The blog’s about page jokes about the minor cognitive dissonance it presents — “Why would anyone come to Tumblr to read a long-winded introduction?” — and proudly claims that “these photographs give lie to the idea that the New York Times is not a picture newspaper.” We don’t think it’s a stretch to replace picture with social media.
But the Times has been on the cutting edge of digital media before such a concept even existed. (No, don’t laugh.) The newspaper’s exhaustive archive index, dating back a century and a half, is now providing a model and basis for the semantic web. This immense data set will help researchers and developers to construct what some are calling Web 3.0: an Internet that can form semantic links among data and content. One that can, in effect, understand — like the flashing of infinite digital synapses.
It’s a thrillingly, horrifyingly complex proposition — and we’ve come a long way from magazine tablet apps.

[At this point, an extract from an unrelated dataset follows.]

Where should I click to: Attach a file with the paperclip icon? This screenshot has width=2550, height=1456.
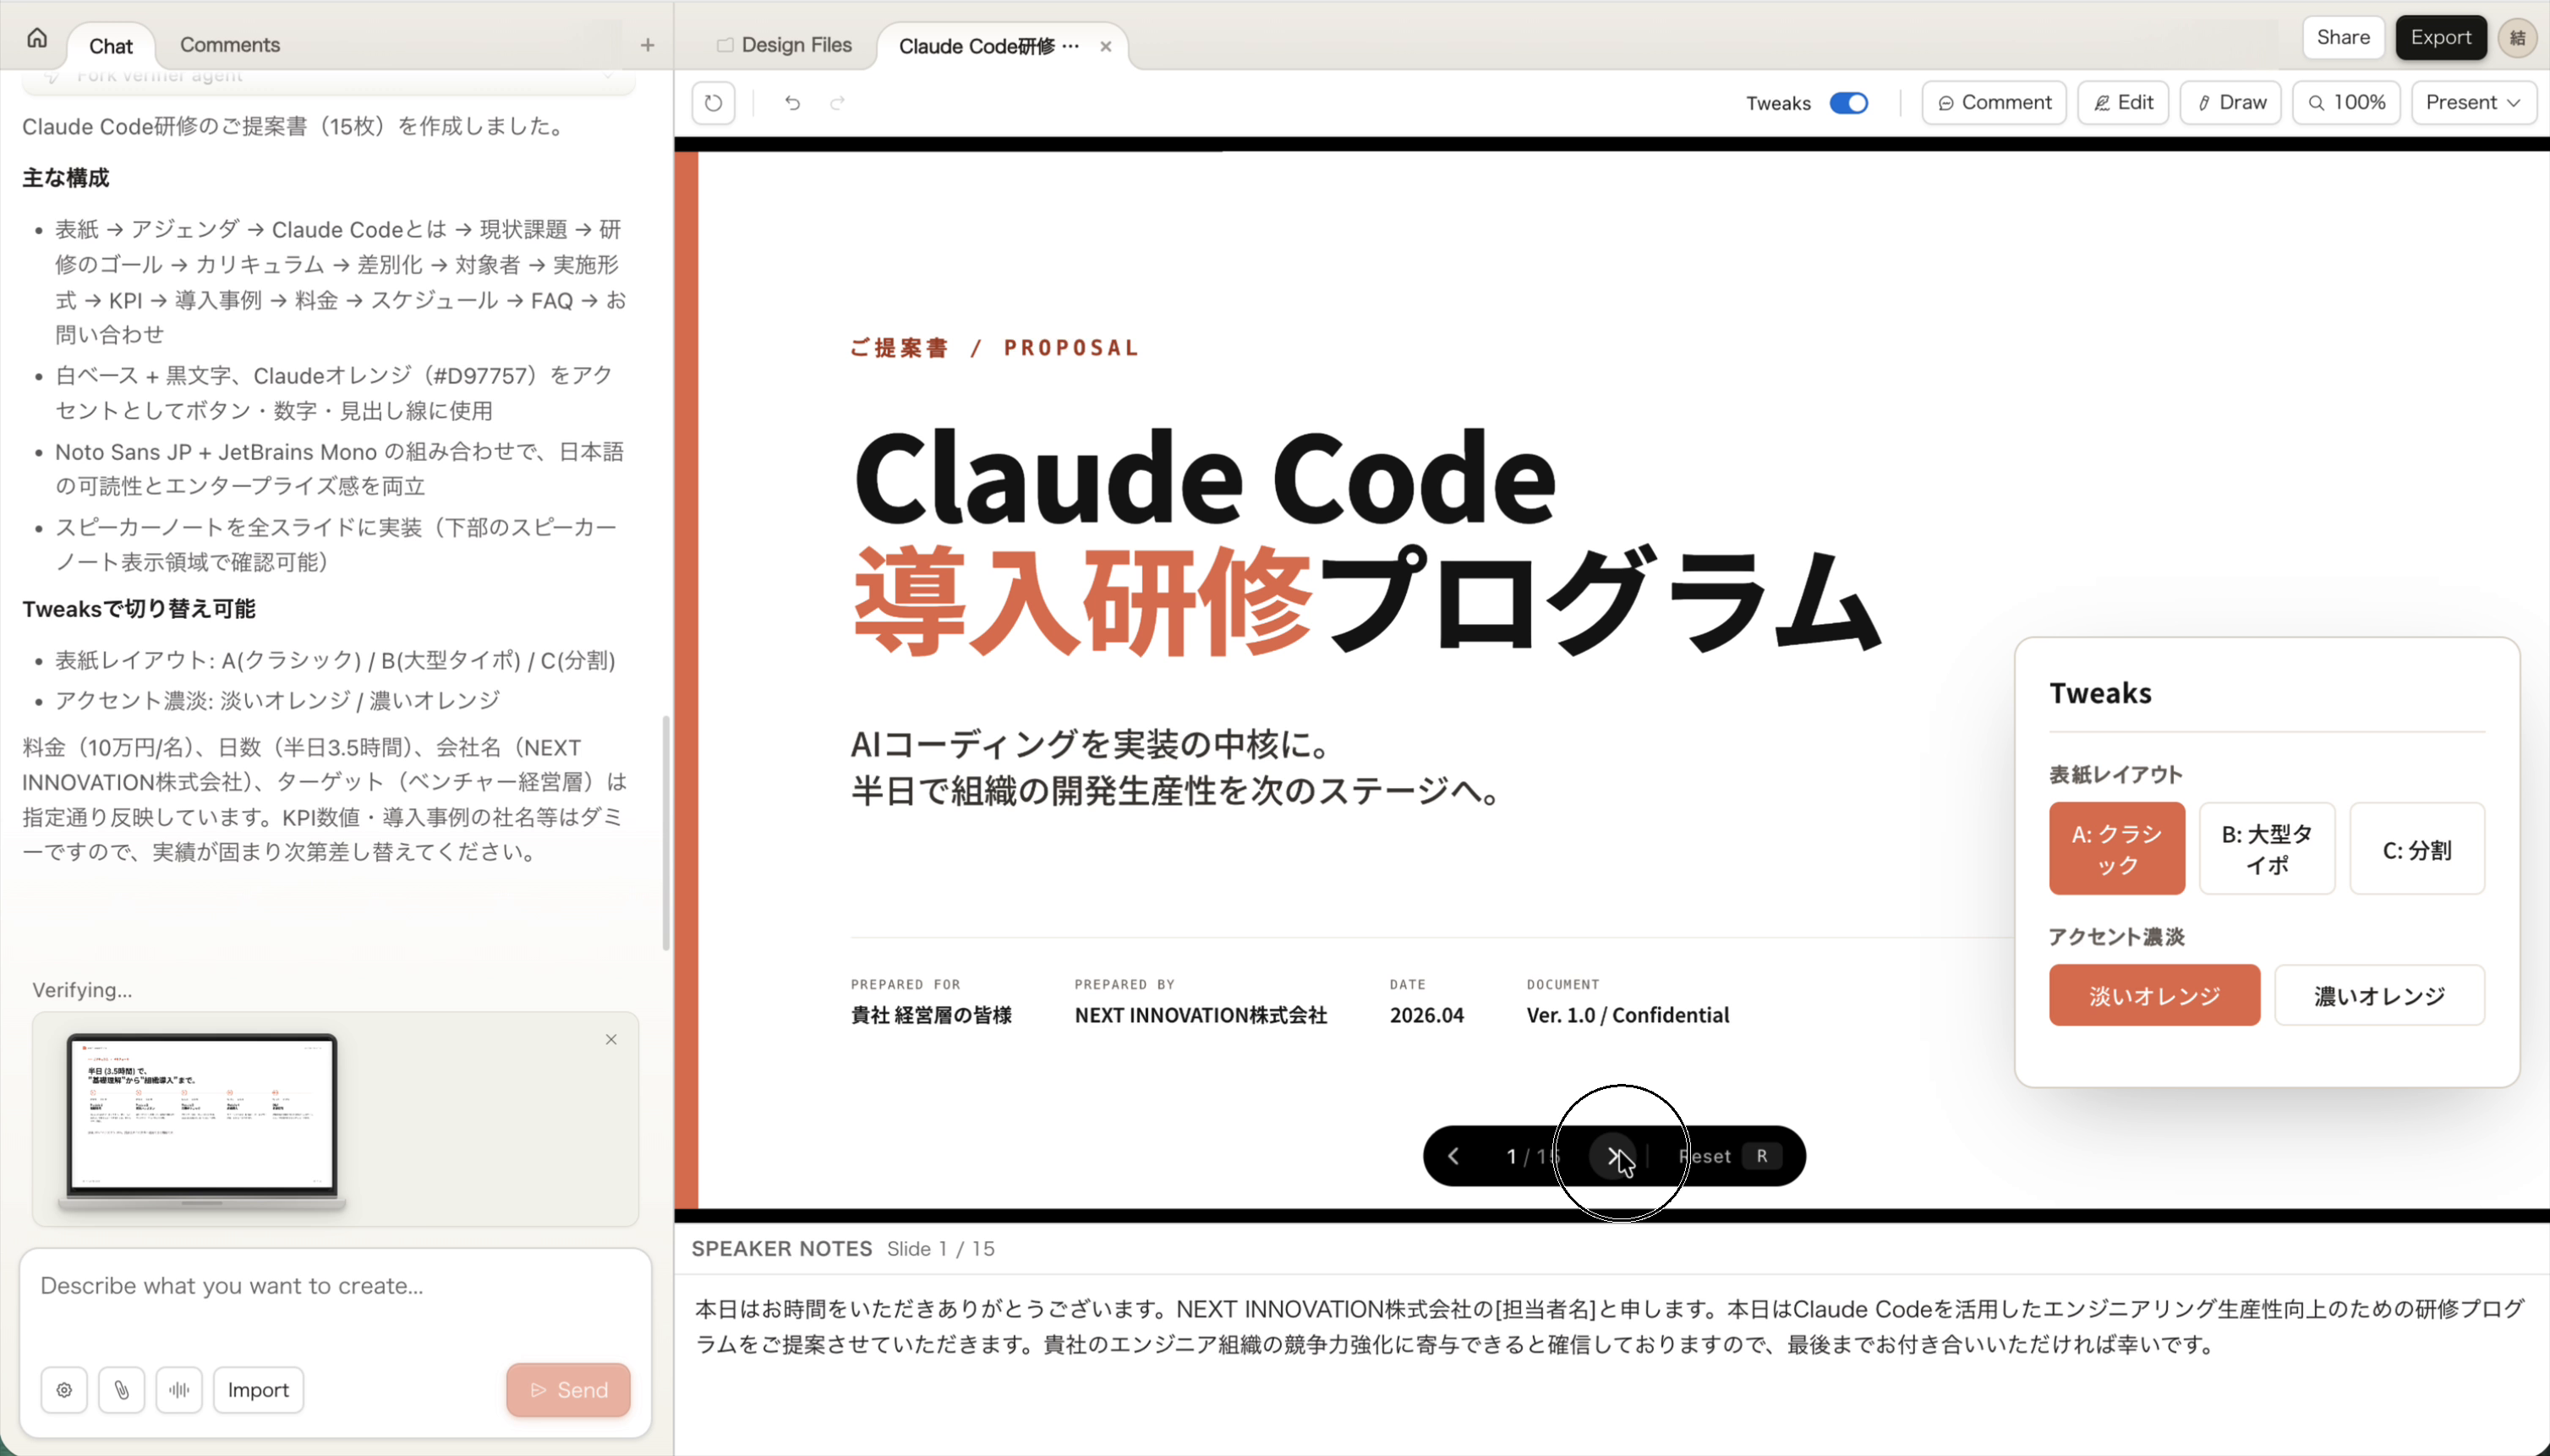tap(122, 1389)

But we believe there’s a crucial link. Digital-media platforms that seek to mimic and understand the way we think and read — “engage with content,” if you’ll forgive us — are not at all antithetical to writing and editing. In fact, it’s the publications most steeped in tradition who recognize the potential of something as small as an app.
So if the word “brand” is the price we have to pay for content that learns, shifts, and changes with new forms of media — well, so be it. Words aren’t dying off. The way we read them is just based on a new form of semantics.